На следующий же день новые знакомцы явились в гостиницу, где он остановился. Не согласится ли маэстро взглянуть на дом, который они присмотрели для него на улице Верхняя Антекеруэла? Он не согласился только с титулом «маэстро» — «учитель», приличествующим одному Иисусу Христу, все же прочее принял с благодарностью и вот уже который месяц живет здесь, наслаждаясь возможностью спокойно работать над оперой «Театрик мастера Педро».

Первое время он опасался, не станут ли молодые друзья слишком докучать ему своим вниманием. Однако юноши оказались в высшей степени тактичными и приходили в гости не иначе, как по приглашению. Он приглашал их все чаще; композитору нравилась эта компания, связанная давней дружбой и каждое лето воссоединявшаяся в Гранаде.

Незаметно для себя он привязался к закоулочникам — к рассудительному и энергичному Пепе Море, к меланхоличному толстяку Пакито Сориано, к великолепному гитаристу — если б он только не мнил себя еще и композитором! — Анхелю Барриосу, даже к Федерико Гарсиа Лорке, хоть Федерико и заслуживал осуждения: обладать такими способностями — и променять музыку на литературу!.. Он проводил с ними целые вечера, беседовал, играл отрывки из своих любимцев — Куперена, Скарлатти, Рамо, с удовольствием слушал их рассуждения на любые темы, кроме одной: политику Мануэль де Фалья раз и навсегда попросил оставлять за порогом его дома.

Кое-кого из них он счел возможным познакомить со своей работой. Либретто его беспокоило, местами текст никак не ложился на музыку. Федерико, следует отдать ему справедливость, бывал здесь особенно полезен — он с такой легкостью находил словесные соответствия музыкальным образам, словно сам жил в двух стихиях сразу.

Закоулочники оказали дону Мануэлю еще одну немаловажную услугу. Как только он обосновался в Гранаде, сюда то и дело стали наезжать почитатели его таланта из разных стран. Очутившись в прославленной мавританской столице, они, естественно, не могли не осмотреть всех ее достопримечательностей, и долг гостеприимства стал бы для композитора тягостным, если б не молодые друзья, которые охотно брали на себя обязанности гидов и тем сберегали ему драгоценные часы для работы. А когда отбывали гости, гиды вознаграждали себя представлениями, которые Федерико давал в садике у дона Мануэля. Композитор невольно фыркает, вспомнив последнее из этих представлений: клавесинистка Ванда Ландовская пытается объясниться с цыганами на Сакро-Монте.

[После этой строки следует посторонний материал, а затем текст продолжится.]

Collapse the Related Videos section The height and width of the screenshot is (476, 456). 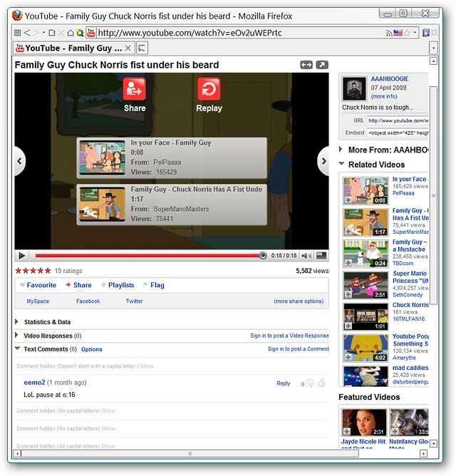click(341, 164)
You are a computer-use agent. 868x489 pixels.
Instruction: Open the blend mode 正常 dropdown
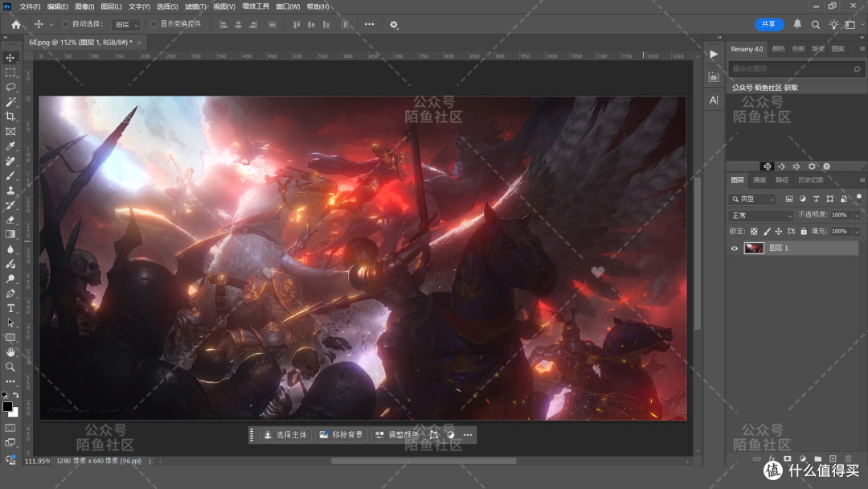(761, 215)
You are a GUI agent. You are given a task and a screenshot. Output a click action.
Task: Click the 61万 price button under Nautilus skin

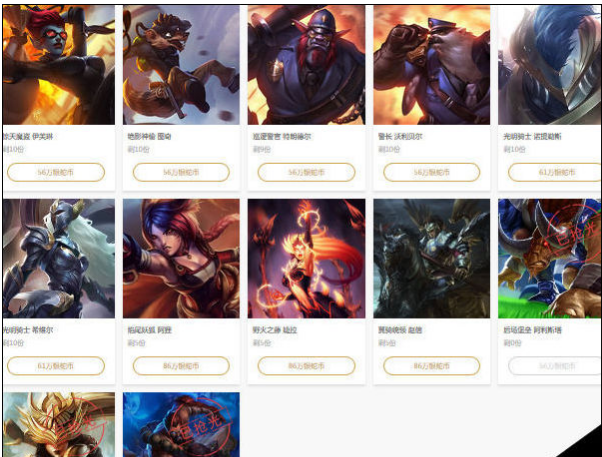[x=555, y=172]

Пора спускаться к вечернему чаю — снизу уже доносится запах поджаренного с сыром хлеба, любимого угощения закоулочников. А вот и они. Оживленная компания вываливается из-за угла. В центре — Федерико; опять, наверное, кого-то изображает. Ну, так и есть. Он как будто стал меньше ростом; походка осторожная, точно у слепого, невидимая трость в руке, и во всей фигуре — смешанное выражение замкнутости, сосредоточенности, отрешенности... Ба, да ведь это же я, Мануэль де Фалья!

Невидимый с улицы за листьями винограда, облепившими балкон, композитор жадно вглядывается. Ему и в голову не приходит обидеться. Откуда, ну откуда так знает его этот широколицый мальчишка, которому он в отцы годится? Откуда ему знать о бессонных ночах, о вечно грызущей неудовлетворенности сделанным, об одиночестве, о редких минутах счастья, когда вдруг чувствуешь: получилось, вышло! И все-таки он, несомненно, знает все это — и не только знает, но и каким-то непостижимым образом умеет передать, воспроизвести всем своим существом!

Сходя по лестнице навстречу молодым голосам, Мануэль де Фалья с удивлением думает о том, что осенью, когда почти все закоулочники снова покинут Гранаду, ему никого так не будет недоставать, как этого мальчишки.

12

Еще в Мадриде, отхлопывая до боли ладони на представлениях балетов де Фальи, на концертах, где исполнялись его произведения, Федерико не без ревнивого чувства говорил себе: «Вот человек, который в своем деле достиг того, к чему я в своем только еще подбираюсь». Этот уроженец Кадиса, прошедший новейшую французскую школу, сумел, как никто до него, оценить и использовать музыкальные богатства старинной андалусской песни — ее полувосточный колорит, мелодическое своеволие, свободный и вместе с тем напряженный ритм. Он принес в свою музыку страсть и скорбь канте хондо.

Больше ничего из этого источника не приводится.